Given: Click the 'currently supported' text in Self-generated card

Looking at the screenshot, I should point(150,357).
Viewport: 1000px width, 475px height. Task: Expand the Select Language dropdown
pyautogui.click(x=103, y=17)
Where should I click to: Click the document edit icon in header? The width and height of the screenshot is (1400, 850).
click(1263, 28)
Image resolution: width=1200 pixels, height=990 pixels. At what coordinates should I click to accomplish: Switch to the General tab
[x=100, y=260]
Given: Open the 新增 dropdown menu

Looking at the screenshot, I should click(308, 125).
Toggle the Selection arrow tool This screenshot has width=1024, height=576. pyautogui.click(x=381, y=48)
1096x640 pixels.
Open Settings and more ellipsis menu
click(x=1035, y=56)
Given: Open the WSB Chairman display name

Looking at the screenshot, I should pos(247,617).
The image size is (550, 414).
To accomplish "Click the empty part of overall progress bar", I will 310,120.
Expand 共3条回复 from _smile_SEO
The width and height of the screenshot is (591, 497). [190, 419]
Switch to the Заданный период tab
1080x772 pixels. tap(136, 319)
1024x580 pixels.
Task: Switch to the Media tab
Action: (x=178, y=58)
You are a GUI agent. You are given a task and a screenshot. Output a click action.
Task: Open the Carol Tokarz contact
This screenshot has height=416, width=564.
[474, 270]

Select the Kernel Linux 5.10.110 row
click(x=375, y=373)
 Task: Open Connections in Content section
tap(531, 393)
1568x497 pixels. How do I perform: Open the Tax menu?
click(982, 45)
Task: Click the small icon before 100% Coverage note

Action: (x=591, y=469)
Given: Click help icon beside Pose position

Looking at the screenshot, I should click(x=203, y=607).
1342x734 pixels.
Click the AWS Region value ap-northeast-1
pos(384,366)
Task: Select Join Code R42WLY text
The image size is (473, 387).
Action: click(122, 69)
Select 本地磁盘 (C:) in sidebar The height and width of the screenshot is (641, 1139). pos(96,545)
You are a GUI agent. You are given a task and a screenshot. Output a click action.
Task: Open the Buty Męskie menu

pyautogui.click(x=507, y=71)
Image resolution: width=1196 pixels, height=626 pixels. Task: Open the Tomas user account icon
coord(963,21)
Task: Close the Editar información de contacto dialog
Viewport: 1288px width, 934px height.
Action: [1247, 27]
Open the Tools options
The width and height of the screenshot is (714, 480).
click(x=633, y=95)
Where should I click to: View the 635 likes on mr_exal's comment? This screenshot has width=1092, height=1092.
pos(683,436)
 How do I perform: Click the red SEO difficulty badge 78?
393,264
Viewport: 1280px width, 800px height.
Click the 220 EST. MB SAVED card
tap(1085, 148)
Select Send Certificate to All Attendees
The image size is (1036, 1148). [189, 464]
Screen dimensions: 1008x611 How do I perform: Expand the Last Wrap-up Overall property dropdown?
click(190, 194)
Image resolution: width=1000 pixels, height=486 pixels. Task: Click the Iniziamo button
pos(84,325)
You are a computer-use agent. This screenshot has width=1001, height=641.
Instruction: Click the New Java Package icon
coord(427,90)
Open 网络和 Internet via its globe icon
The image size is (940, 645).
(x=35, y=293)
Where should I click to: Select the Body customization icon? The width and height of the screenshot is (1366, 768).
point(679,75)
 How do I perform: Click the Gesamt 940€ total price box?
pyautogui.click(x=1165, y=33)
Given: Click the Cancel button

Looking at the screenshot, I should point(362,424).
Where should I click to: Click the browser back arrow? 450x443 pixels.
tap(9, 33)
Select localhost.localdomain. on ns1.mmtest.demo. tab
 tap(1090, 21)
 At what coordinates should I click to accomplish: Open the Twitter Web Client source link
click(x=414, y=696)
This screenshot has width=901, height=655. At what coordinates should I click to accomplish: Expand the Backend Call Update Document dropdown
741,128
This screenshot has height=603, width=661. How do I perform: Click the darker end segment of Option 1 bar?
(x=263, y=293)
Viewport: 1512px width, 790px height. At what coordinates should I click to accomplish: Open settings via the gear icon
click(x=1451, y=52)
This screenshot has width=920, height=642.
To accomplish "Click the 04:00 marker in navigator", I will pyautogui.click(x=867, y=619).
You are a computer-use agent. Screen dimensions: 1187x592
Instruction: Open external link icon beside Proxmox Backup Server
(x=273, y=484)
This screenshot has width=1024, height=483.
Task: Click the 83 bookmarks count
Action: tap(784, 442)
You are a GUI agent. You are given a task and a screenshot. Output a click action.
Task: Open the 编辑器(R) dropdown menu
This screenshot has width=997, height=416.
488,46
......
**Aim**
Put every line above into a JSON list of strings, with one string per line and no entries for blank lines.

**Written response**
[
  "Given: Click the 'currently supported' text in Self-generated card",
  "Looking at the screenshot, I should point(150,357).",
  "Viewport: 1000px width, 475px height. Task: Expand the Select Language dropdown",
  "pyautogui.click(x=103, y=17)",
  "Where should I click to: Click the document edit icon in header? The width and height of the screenshot is (1400, 850).",
  "click(1263, 28)",
  "Image resolution: width=1200 pixels, height=990 pixels. At what coordinates should I click to accomplish: Switch to the General tab",
  "[x=100, y=260]",
  "Given: Open the 新增 dropdown menu",
  "Looking at the screenshot, I should click(308, 125).",
  "Toggle the Selection arrow tool This screenshot has width=1024, height=576. pyautogui.click(x=381, y=48)",
  "1096x640 pixels.",
  "Open Settings and more ellipsis menu",
  "click(x=1035, y=56)",
  "Given: Open the WSB Chairman display name",
  "Looking at the screenshot, I should pos(247,617).",
  "The image size is (550, 414).",
  "To accomplish \"Click the empty part of overall progress bar\", I will 310,120.",
  "Expand 共3条回复 from _smile_SEO",
  "The width and height of the screenshot is (591, 497). [190, 419]",
  "Switch to the Заданный период tab",
  "1080x772 pixels. tap(136, 319)",
  "1024x580 pixels.",
  "Task: Switch to the Media tab",
  "Action: (x=178, y=58)",
  "You are a GUI agent. You are given a task and a screenshot. Output a click action.",
  "Task: Open the Carol Tokarz contact",
  "This screenshot has height=416, width=564.",
  "[474, 270]",
  "Select the Kernel Linux 5.10.110 row",
  "click(x=375, y=373)",
  " Task: Open Connections in Content section",
  "tap(531, 393)",
  "1568x497 pixels. How do I perform: Open the Tax menu?",
  "click(982, 45)",
  "Task: Click the small icon before 100% Coverage note",
  "Action: (x=591, y=469)",
  "Given: Click help icon beside Pose position",
  "Looking at the screenshot, I should click(x=203, y=607).",
  "1342x734 pixels.",
  "Click the AWS Region value ap-northeast-1",
  "pos(384,366)",
  "Task: Select Join Code R42WLY text",
  "The image size is (473, 387).",
  "Action: click(122, 69)",
  "Select 本地磁盘 (C:) in sidebar The height and width of the screenshot is (641, 1139). pos(96,545)",
  "You are a GUI agent. You are given a task and a screenshot. Output a click action.",
  "Task: Open the Buty Męskie menu",
  "pyautogui.click(x=507, y=71)",
  "Image resolution: width=1196 pixels, height=626 pixels. Task: Open the Tomas user account icon",
  "coord(963,21)",
  "Task: Close the Editar información de contacto dialog",
  "Viewport: 1288px width, 934px height.",
  "Action: [1247, 27]",
  "Open the Tools options",
  "The width and height of the screenshot is (714, 480).",
  "click(x=633, y=95)",
  "Where should I click to: View the 635 likes on mr_exal's comment? This screenshot has width=1092, height=1092.",
  "pos(683,436)",
  " How do I perform: Click the red SEO difficulty badge 78?",
  "393,264",
  "Viewport: 1280px width, 800px height.",
  "Click the 220 EST. MB SAVED card",
  "tap(1085, 148)",
  "Select Send Certificate to All Attendees",
  "The image size is (1036, 1148). [189, 464]",
  "Screen dimensions: 1008x611 How do I perform: Expand the Last Wrap-up Overall property dropdown?",
  "click(190, 194)",
  "Image resolution: width=1000 pixels, height=486 pixels. Task: Click the Iniziamo button",
  "pos(84,325)",
  "You are a computer-use agent. This screenshot has width=1001, height=641.",
  "Instruction: Click the New Java Package icon",
  "coord(427,90)",
  "Open 网络和 Internet via its globe icon",
  "The image size is (940, 645).",
  "(x=35, y=293)",
  "Where should I click to: Select the Body customization icon? The width and height of the screenshot is (1366, 768).",
  "point(679,75)",
  " How do I perform: Click the Gesamt 940€ total price box?",
  "pyautogui.click(x=1165, y=33)",
  "Given: Click the Cancel button",
  "Looking at the screenshot, I should point(362,424).",
  "Where should I click to: Click the browser back arrow? 450x443 pixels.",
  "tap(9, 33)",
  "Select localhost.localdomain. on ns1.mmtest.demo. tab",
  " tap(1090, 21)",
  " At what coordinates should I click to accomplish: Open the Twitter Web Client source link",
  "click(x=414, y=696)",
  "This screenshot has width=901, height=655. At what coordinates should I click to accomplish: Expand the Backend Call Update Document dropdown",
  "741,128",
  "This screenshot has height=603, width=661. How do I perform: Click the darker end segment of Option 1 bar?",
  "(x=263, y=293)",
  "Viewport: 1512px width, 790px height. At what coordinates should I click to accomplish: Open settings via the gear icon",
  "click(x=1451, y=52)",
  "This screenshot has width=920, height=642.",
  "To accomplish \"Click the 04:00 marker in navigator\", I will pyautogui.click(x=867, y=619).",
  "You are a computer-use agent. Screen dimensions: 1187x592",
  "Instruction: Open external link icon beside Proxmox Backup Server",
  "(x=273, y=484)",
  "This screenshot has width=1024, height=483.",
  "Task: Click the 83 bookmarks count",
  "Action: tap(784, 442)",
  "You are a GUI agent. You are given a task and a screenshot. Output a click action.",
  "Task: Open the 编辑器(R) dropdown menu",
  "This screenshot has width=997, height=416.",
  "488,46"
]